Memorial Day weekend means two things these days, the more anticipated being the beginning of the summer season, with all the red-white-and-blue sales and the picnics and the opening of pools that go along with that.
Of course, Memorial Day is also a day of observance, a day set aside to remember the sacrifice of the many soldiers who’ve fallen in service to their countries, protecting freedom around the world.
We know the significance of the Remembrance poppies thanks to the iconic poem about Flanders Fields, and, to be honest, it always makes my heart swell a little when I see an elderly gentleman, perhaps a vet of the Vietnam War, or maybe even Korea, with his bundle of crepe poppies, raising funds for the VFW.
VFW – that would be the Veterans of Foreign Wars, an organization of soldiers and sailors who have been called upon to leave home and fight on foreign soil. So many of these servicemen lost so many brothers, so far from their homes.
I always make it a point to obtain a poppy whenever the opportunity presents itself. I twine them around the rearview mirror of my car, as a sort of reminder, throughout the year, that freedom truly isn’t free. There’s a sense of continuity, too, as the posies fade in the sunlight throughout the year and are then covered by the next year’s additions.
Meanwhile, one local Post Office branch has become involved in a poppy-generated controversy, for which my city has actually made the national news, and it’s not something we should be proud of.
It seems that the Post Office has a no solicitation policy and, after decades waiving that policy for the vets, has pronounced that there will be no solicitation, no poppies, no collecting of donations for veterans.

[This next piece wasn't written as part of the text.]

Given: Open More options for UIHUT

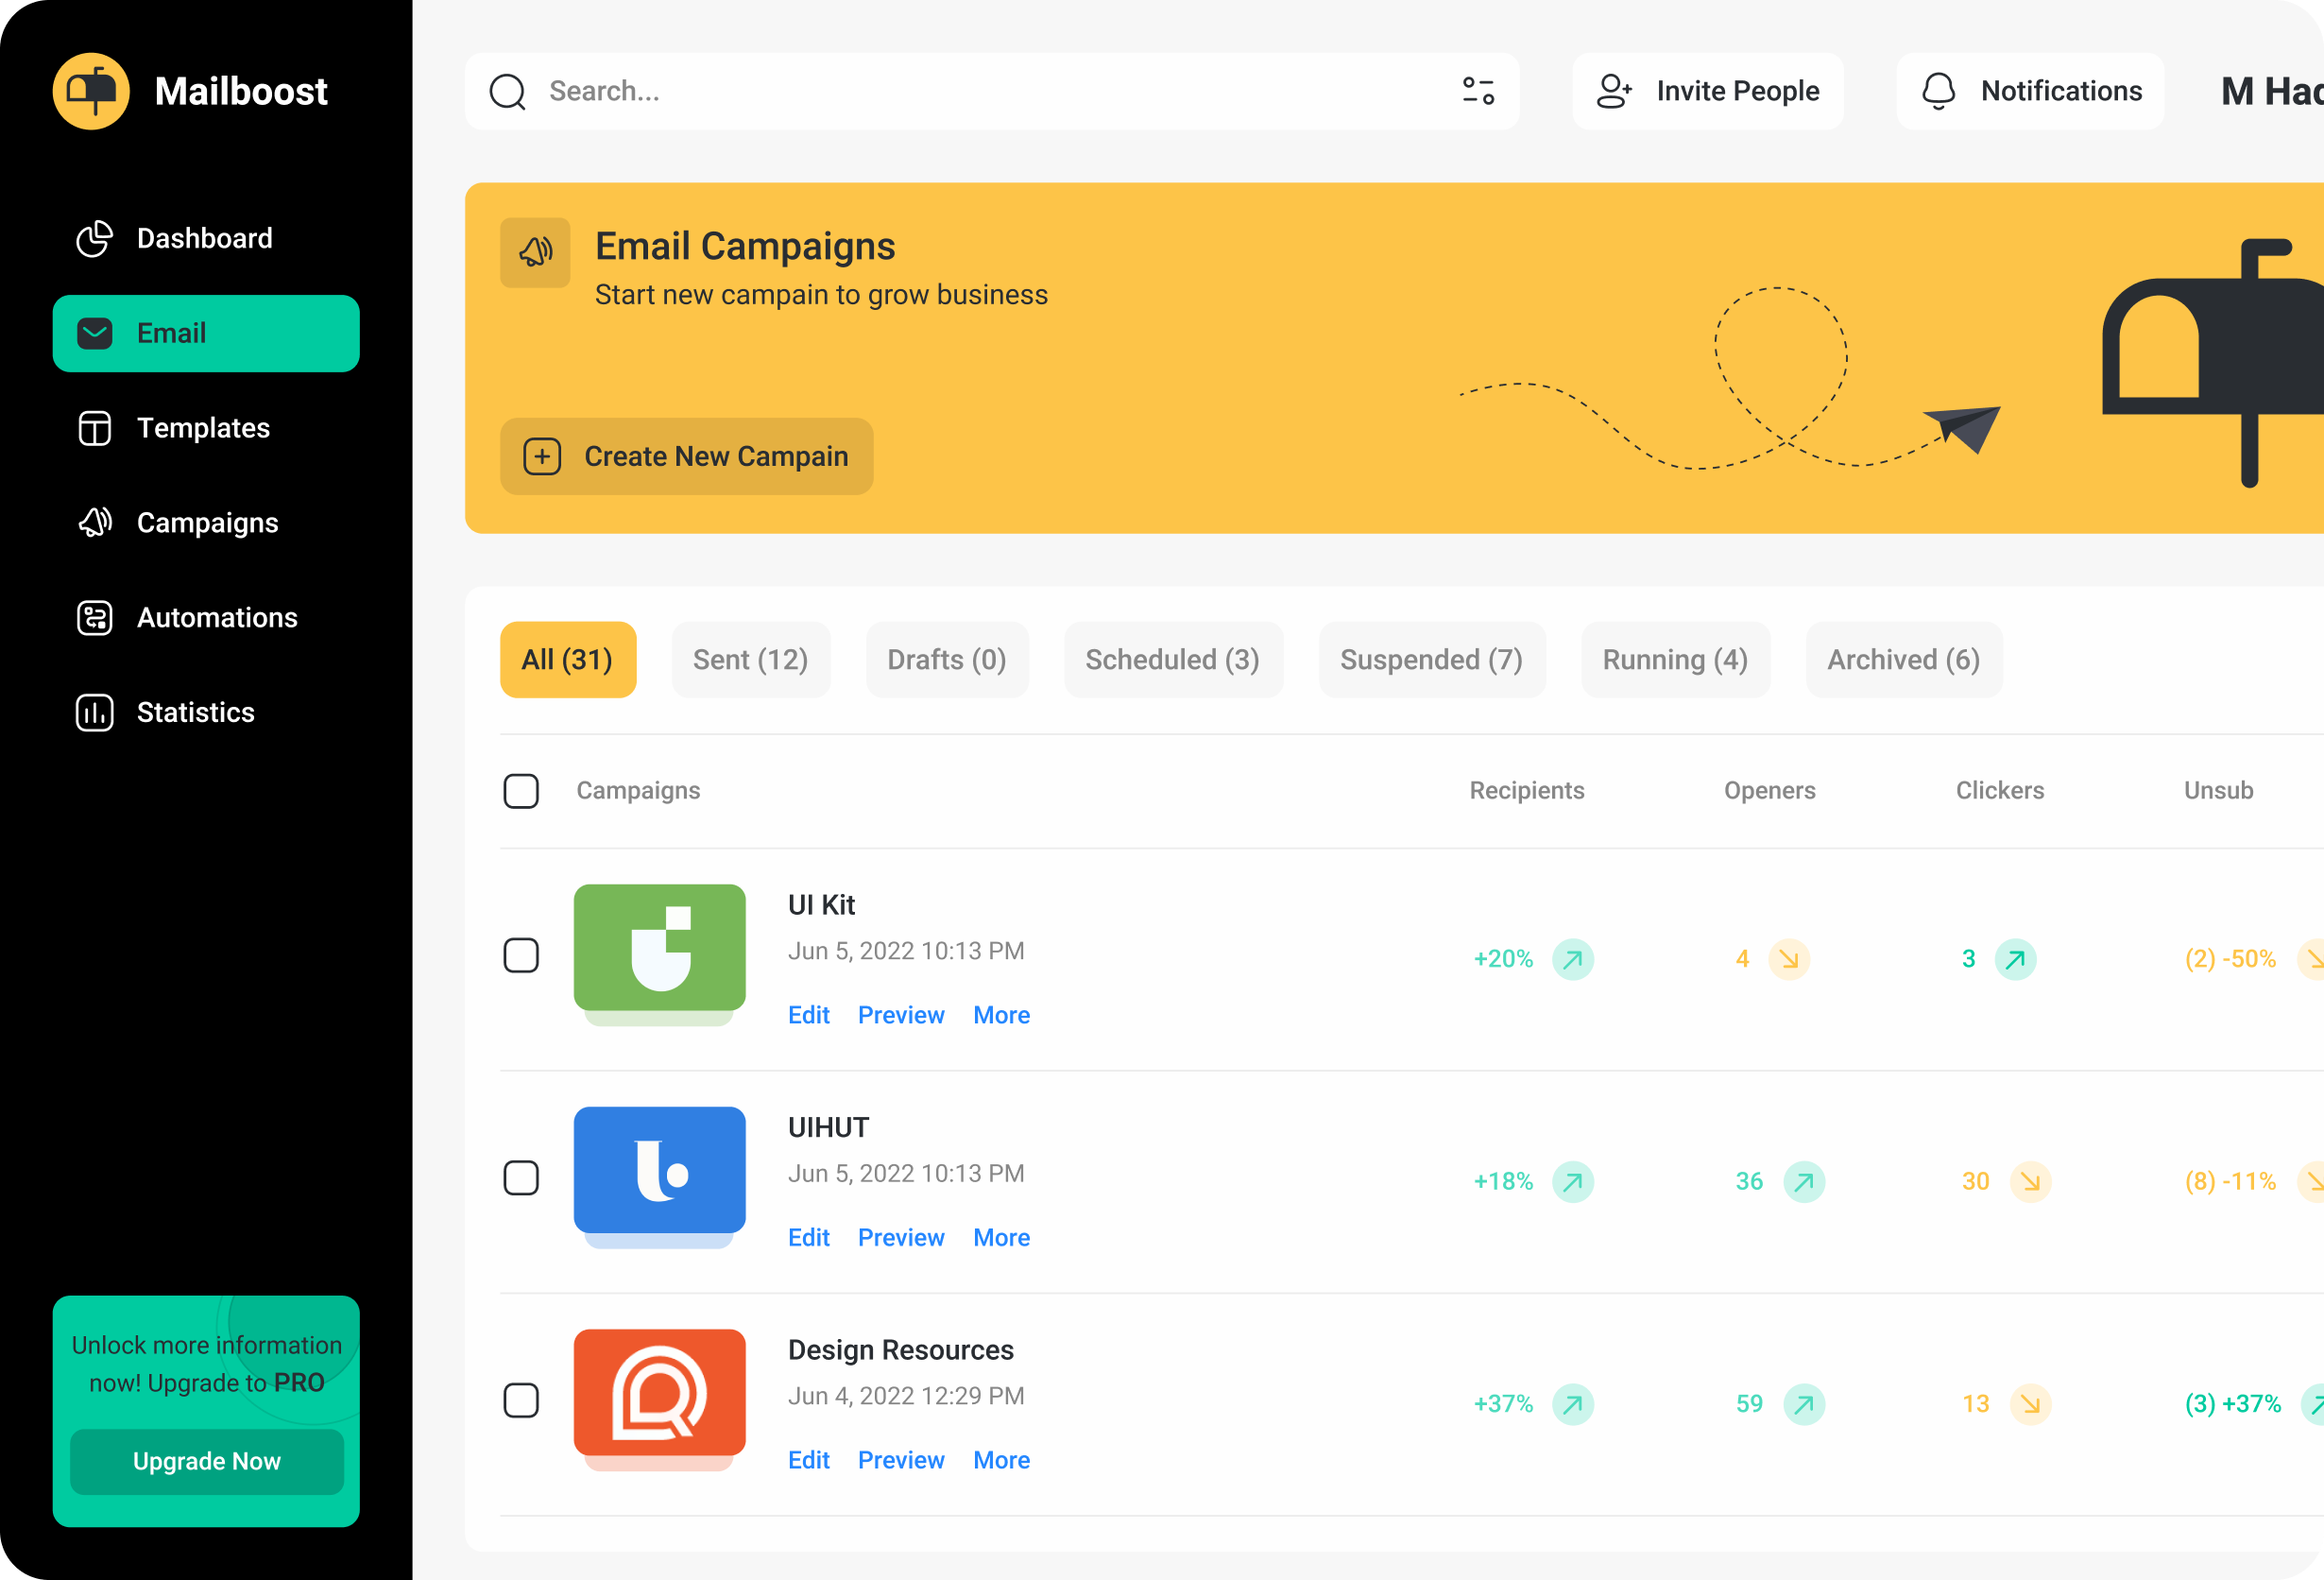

On the one hand, it seems harsh – after all, the Post Office is one of – if not THE – largest employer of veterans in the country. And to summarily eject an elderly veteran from the premises after he’d set up his station seems more than a little stern. Surely this sudden policy enforcement could have been handled a bit more graciously. It’s the Post Office, after all. Couldn’t they have sent a letter or something before now?
But it’s what happened next that’s truly shameful.
Someone spirited away the Post Office flag, leaving a note in its place.
“You don’t deserve to fly this flag.”
Someone stole an American flag because he didn’t like the way that entity chose to conduct business on its own premises.
Over the observance of the countless soldiers who have fought and died over the years to, among other things, preserve the right to conduct business on our own property in our own way.